Procopius of Caesarea wrote the history of Justinian’s wars in eight books, and in so doing he accomplished exactly what Justinian wanted, making the regime of the soldier’s nephew into a thrilling tale of reconquest and imperial glory: Persians, Vandals, and Goths all fall at the feet of the mighty Roman. But Justinian did not see through the ironies and complexities of Procopius’s text, and many readers since have missed them as well. Though Procopius leaves the serious reader with no doubt that his Justinian was anything but a great emperor and hero, his real disdain simmers unmistakably half an inch below the surface, and in his public histories he succeeded in capturing the ambiguous spirit of his age. He could still write an appendix to his histories of the wars, an entire volume devoted to Justinian’s buildings, outwardly glorifying the shells of empire that Justinian constructed but leaving the readers to form their own judgment.
The Secret History
Procopius then wrote another book, one not published in his lifetime, and one that cannot be ignored in any discussion of the sixth century or of Justinian. The Anecdota (literally, “unpublished material,” usually rendered in English as The Secret History) was first published and read, as near as we can tell, in the seventeenth century. It is the scandal sheet of its times, and no modern writer can resist it.
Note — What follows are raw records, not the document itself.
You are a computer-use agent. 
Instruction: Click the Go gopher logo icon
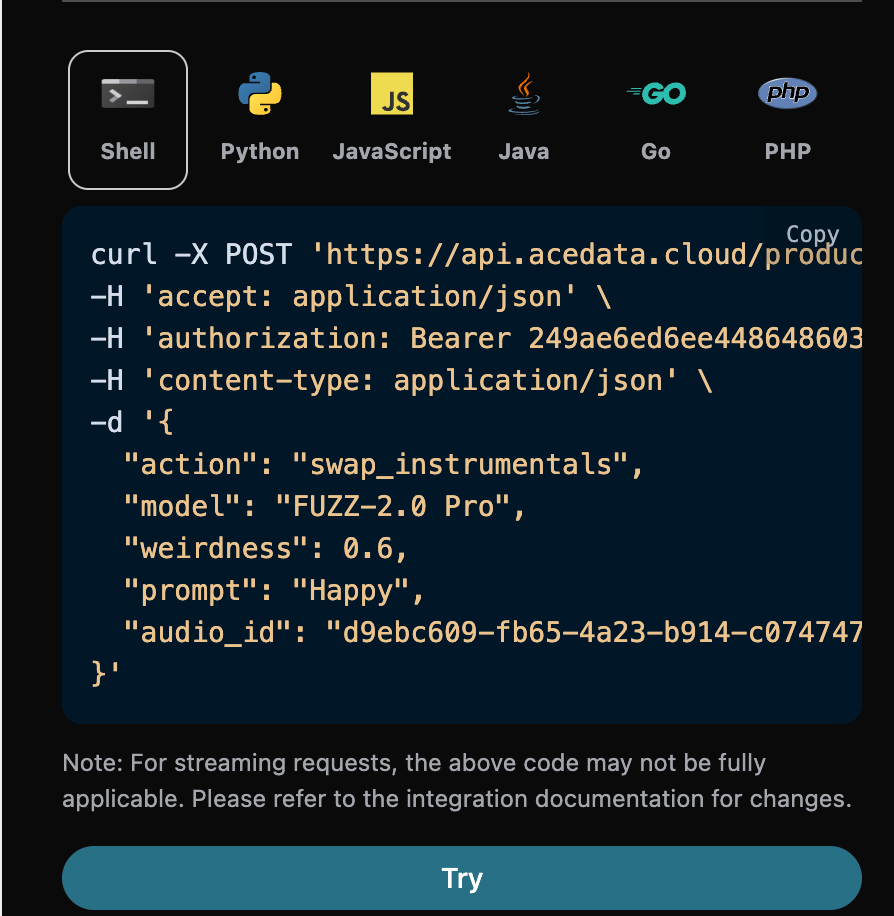tap(656, 94)
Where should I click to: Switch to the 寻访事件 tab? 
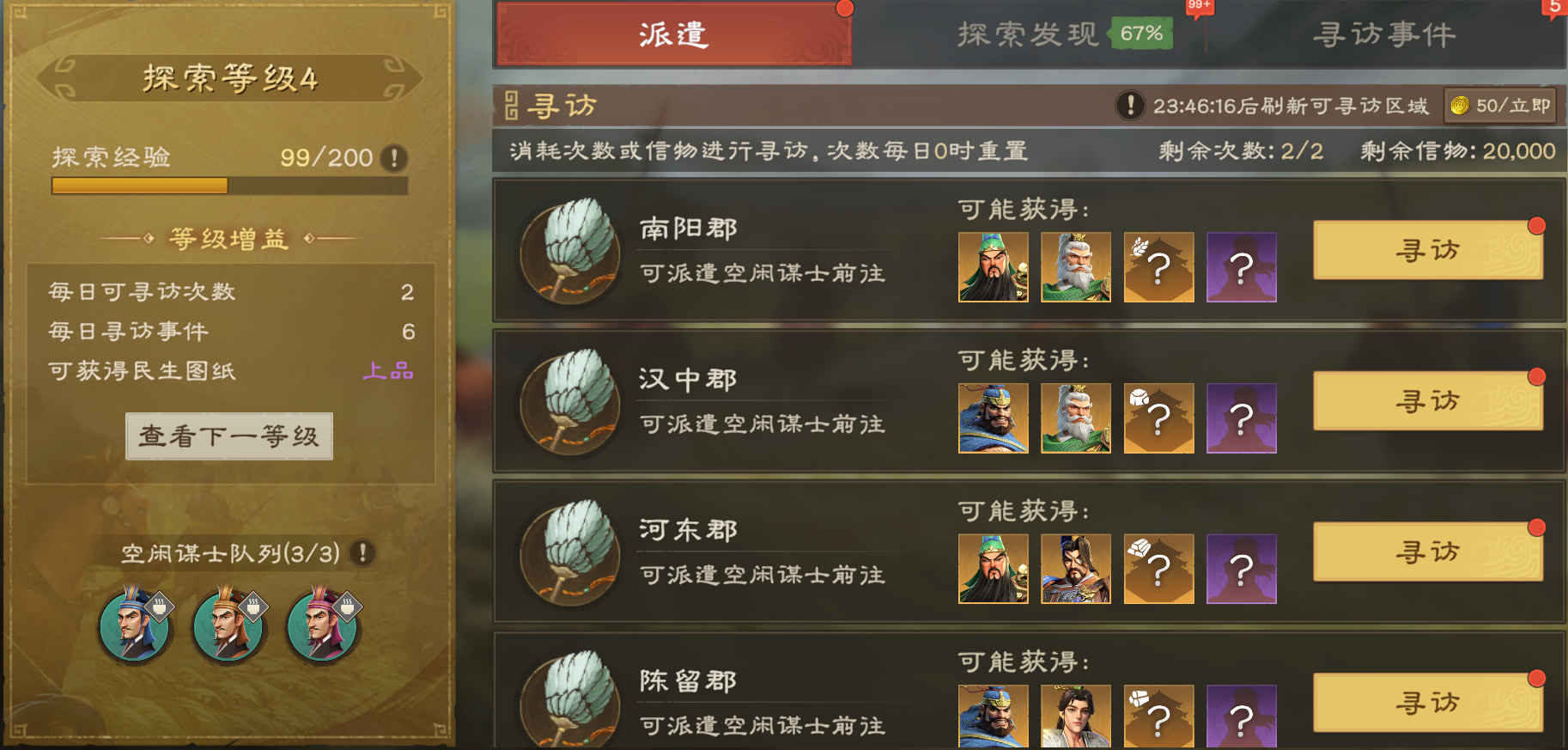[1384, 34]
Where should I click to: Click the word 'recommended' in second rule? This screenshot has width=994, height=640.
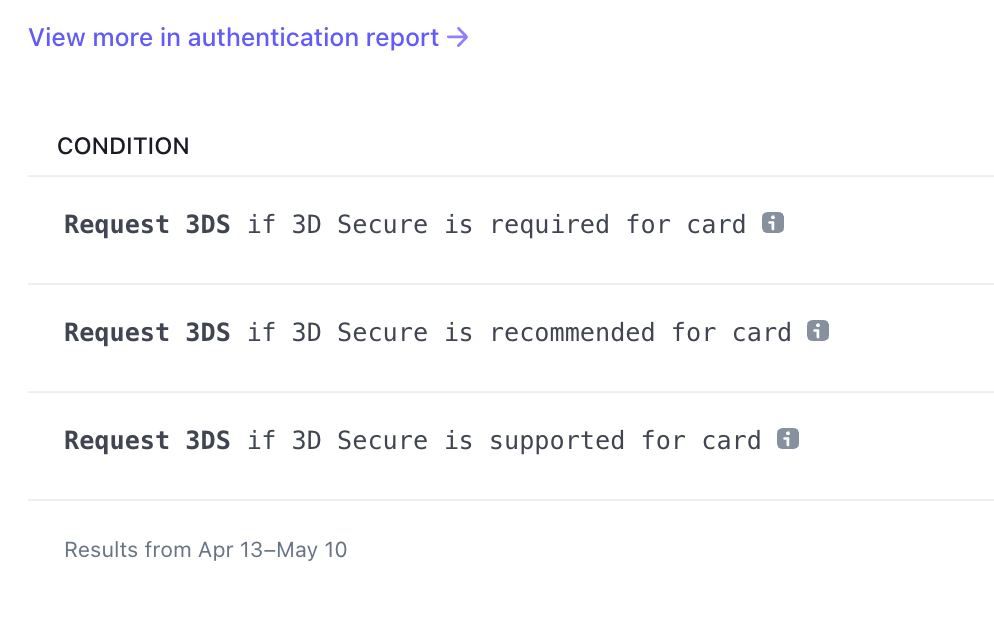click(572, 333)
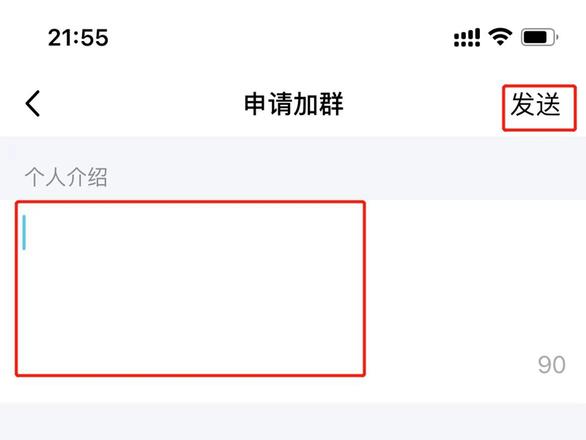586x440 pixels.
Task: Click the battery indicator icon
Action: point(539,37)
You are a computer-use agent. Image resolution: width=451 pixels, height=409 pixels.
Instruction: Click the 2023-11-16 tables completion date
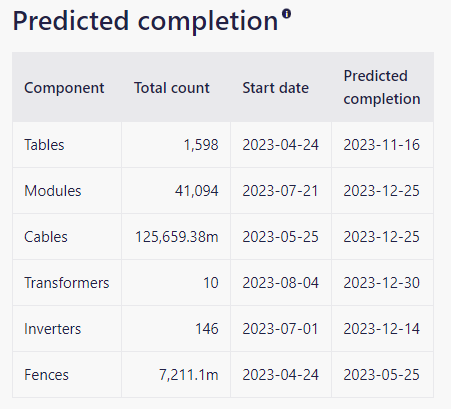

Procopius told his explicit misogynistic stories to shock, but their historical value, at the very most, is to say that well-bred Constantinopolitans were appalled that their emperor had not chosen to perfume himself with an ambitious marriage to a society girl. Instead he reached below his social station for a partner of whom the worst had to be said, whatever the truth might be. If you insist on reading the stories—as most readers certainly will—then you should at least learn their main lesson, that Procopius knew how to manipulate his audience’s attention to make a point. Justinian and Theodora on the throne may very well have been the happiest (or sappiest) and most devoted of old marrieds, very nearly the least interesting people in the empire, but Procopius succeeded in making them larger than life istanbul private tours.
And that was his greatest disservice to history. Many moderns—I am not one of them—think the exaggerations just that, irresponsible and vengeful “stretchers” (as Huck would say), which distort the history of a serious and successful emperor. Rather, I think the stories clearly intensify rather than falsify the atmosphere of self-absorption and corrupting adherence to principle in a court that had lived too long on its own with too few roots in the society it dominated. There is plenty of evidence for a Justinian at least as dismally arbitrary and unpleasant as Procopius’s gossip makes him out to be. (And there is none to suggest that his slanders of Theodora should be credited.)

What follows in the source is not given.